Dans un article retentissant du 19 septembre 2000, le journaliste du très sérieux quotidien britannique Daily Telegraph, Ambrose Evans-Pritchard, a montré que les autorités états-uniennes ont soutenu le processus dit de « construction européenne », ainsi que la mise en place, dès les années 1960, d’une union monétaire [1].

Reposant sur l’analyse d’archives du département d’État des années 1950 et 1960, rendues publiques à l’été 2000, cet article, bien que sensationnel, a été totalement passé sous silence par les médias et les partis politiques français.

Au sein de la presse française, quelques très rares articles ont apporté au public des explications fouillées et sérieuses à ce sujet [2]

Qui a participé à cette réunion ?

La note en question est le résumé d’un entretien (« Memorandum of conversation ») d’une réunion tenue le 11 juin 1965 au département d’État à Washington entre 6 personnes [3] :

a) d’une part, le Français Robert Marjolin, vice-président de la Communauté économique européenne (CEE) à l’époque.

Robert Marjolin, né en 1911 dans un milieu modeste, fut repéré à 20 ans, lors d’un examen universitaire, par le philosophe Célestin Bouglé, fondateur du centre de documentation sociale et l’un des représentants de la fondation Rockefeller en France.

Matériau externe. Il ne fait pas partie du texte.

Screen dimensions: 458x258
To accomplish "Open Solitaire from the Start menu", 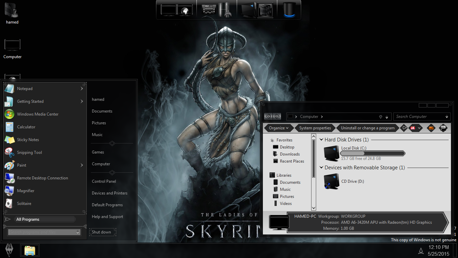I will (x=24, y=203).
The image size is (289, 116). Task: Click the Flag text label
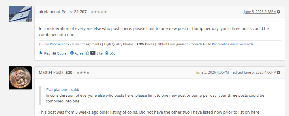(47, 53)
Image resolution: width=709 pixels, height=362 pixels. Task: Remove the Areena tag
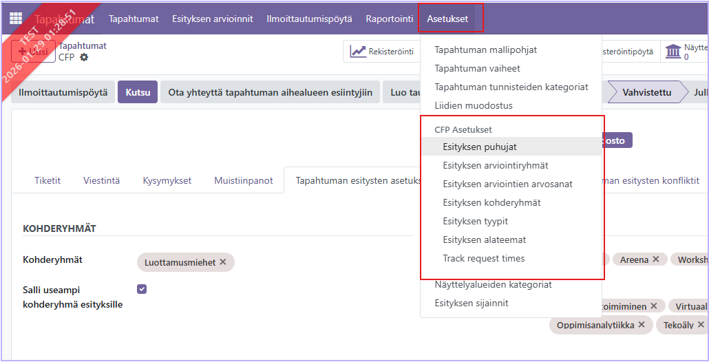click(656, 259)
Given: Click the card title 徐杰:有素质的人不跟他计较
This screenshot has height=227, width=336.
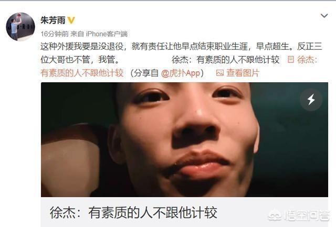Looking at the screenshot, I should (133, 213).
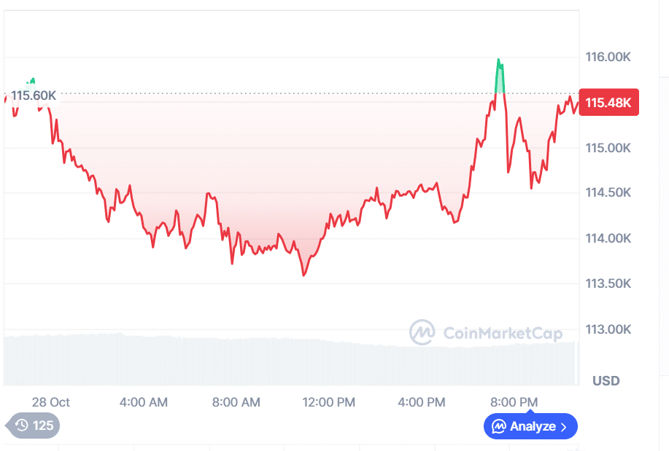The width and height of the screenshot is (669, 451).
Task: Select the 4:00 PM time marker
Action: pyautogui.click(x=421, y=402)
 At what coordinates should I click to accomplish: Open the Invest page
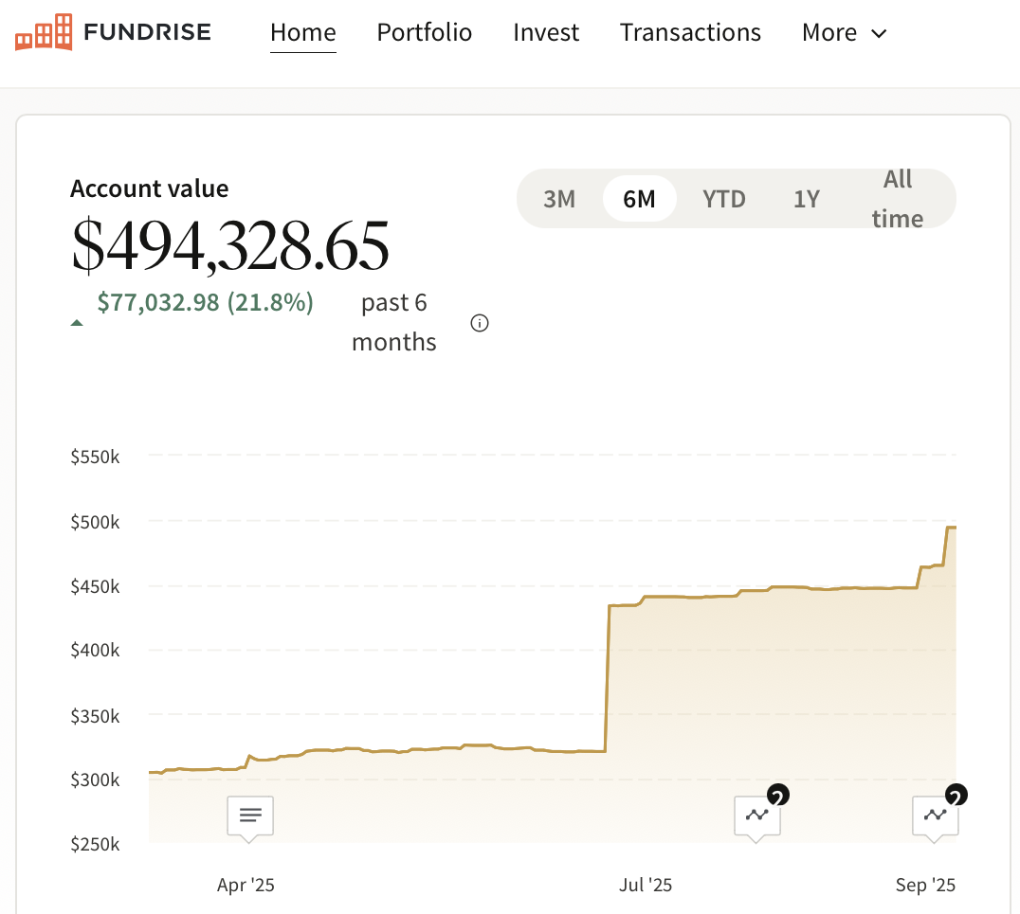click(x=546, y=33)
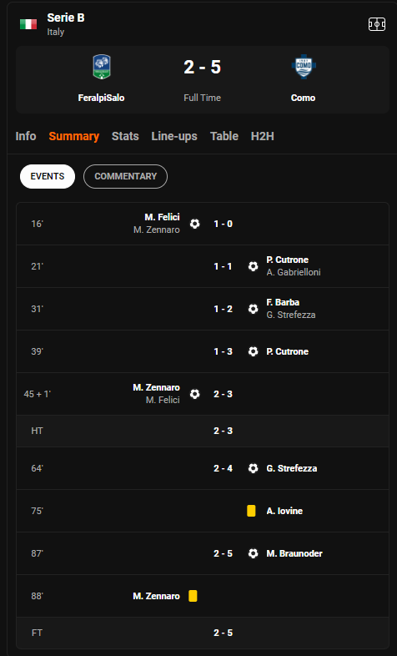
Task: Select the EVENTS pill
Action: click(48, 177)
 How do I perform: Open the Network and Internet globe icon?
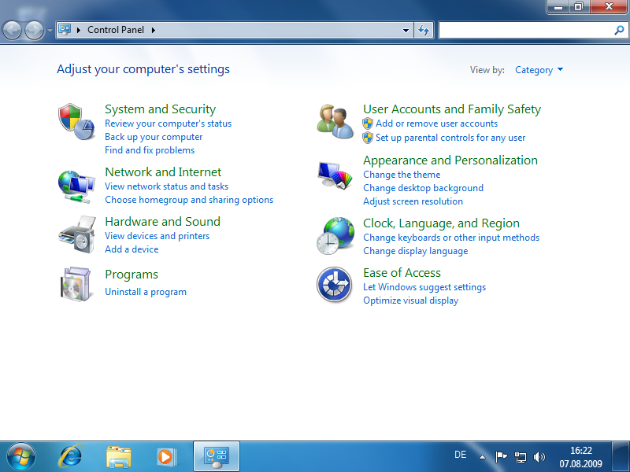click(76, 186)
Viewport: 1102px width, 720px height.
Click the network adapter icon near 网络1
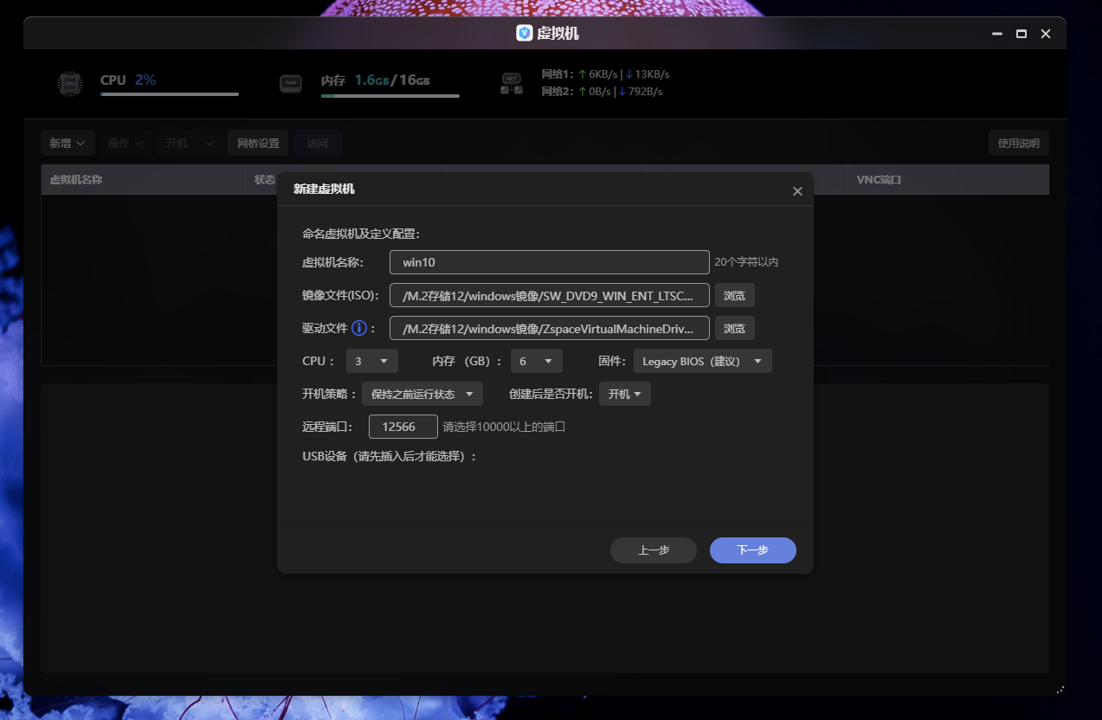click(510, 82)

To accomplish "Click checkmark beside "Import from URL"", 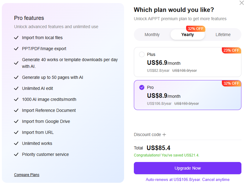I will [x=16, y=132].
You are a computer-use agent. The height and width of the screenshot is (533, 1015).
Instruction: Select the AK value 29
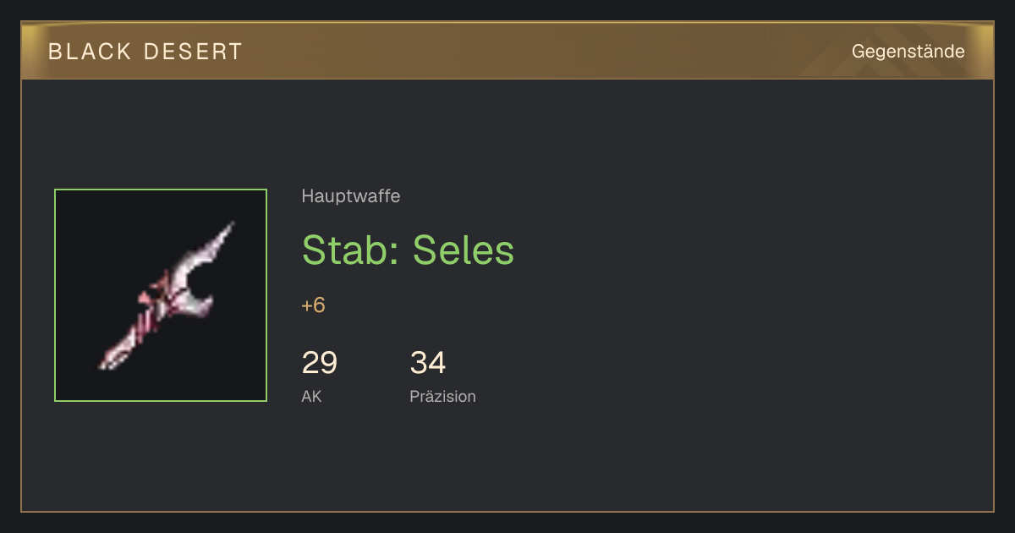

Avec l’aide de Charles Rist (fondateur de l’IRES - Institut de recherches économiques et sociales - financé par la même fondation Rockefeller), Célestin Bouglé décida d’envoyer le jeune Marjolin poursuivre sa formation à l’étranger : en juillet 1931 à Londres, puis aux États-Unis grâce à une bourse Rockefeller, à Yale, où il passera une année émerveillé, de 1932 à 1933. 
Revenu en France, Marjolin s’engagea à gauche puis fut chargé de mission, à 25 ans, dans le Front populaire de Léon Blum en 1936, tout en se définissant, sans complexes, comme étant « à la fois socialiste et libéral ». Devenu bien entendu très « pro-européen » et ami de Raymond Aron [4], Robert Marjolin rejoignit Jean Monnet à Londres en 1940 puis ne le quitta plus pendant les années suivantes. Il le suivit à Washington en 1943, où Monnet s’affairait à servir les intérêts états-uniens en Afrique du nord, puis à organiser le ravitaillement de la France après la Libération. Marjolin suivit encore Monnet en 1946 à Paris, lorsque celui-ci fut nommé Commissaire général au plan ; il en devint le Commissaire adjoint. 
En 1947, Robert Marjolin fut nommé négociateur français à la conférence de Paris, comme président du groupe de travail du plan Marshall. De 1948 à 1955, il occupa le poste de secrétaire général de l’Organisation européenne de coopération économique (OECE), censée répartir l’aide de ce plan Marshall, mais chargée par la même occasion de faire appliquer les mesures libérales auxquelles ledit plan était conditionné. De 1958 à 1967, il fut commissaire européen sous la présidence de Walter Hallstein, avec le titre de vice-président de la Commission, chargé de l’économie et des finances. 
En 1962, avec Robert Triffin, économiste belgo-US membre du très influent Council on Foreign Relations (CFR) [5] largement financé par la fondation Rockefeller, et conseiller économique du "Comité d’action pour les États-Unis d’Europe" de Jean Monnet, Robert Marjolin élabora un programme d’action pour le deuxième étage de la Communauté économique européenne. Conformément à ce que souhaitait faire Walter Hallstein, ce programme proposait de réformer le traité de Rome dans un sens plus fédéral, en ouvrant la voie à la réalisation d’une union économique et monétaire. Naturellement, Robert Marjolin détestait Charles de Gaulle, qui le lui rendait bien. 
Robert Marjolin termina sa carrière comme membre du conseil d’administration de la compagnie pétrolière Royal Dutch Shell [6]. Il fut élu, en 1984, membre de l’Académie des sciences morales et politiques, au fauteuil d’Edmond Giscard d’Estaing, père du président et lui-même ardent promoteur d’une monnaie européenne.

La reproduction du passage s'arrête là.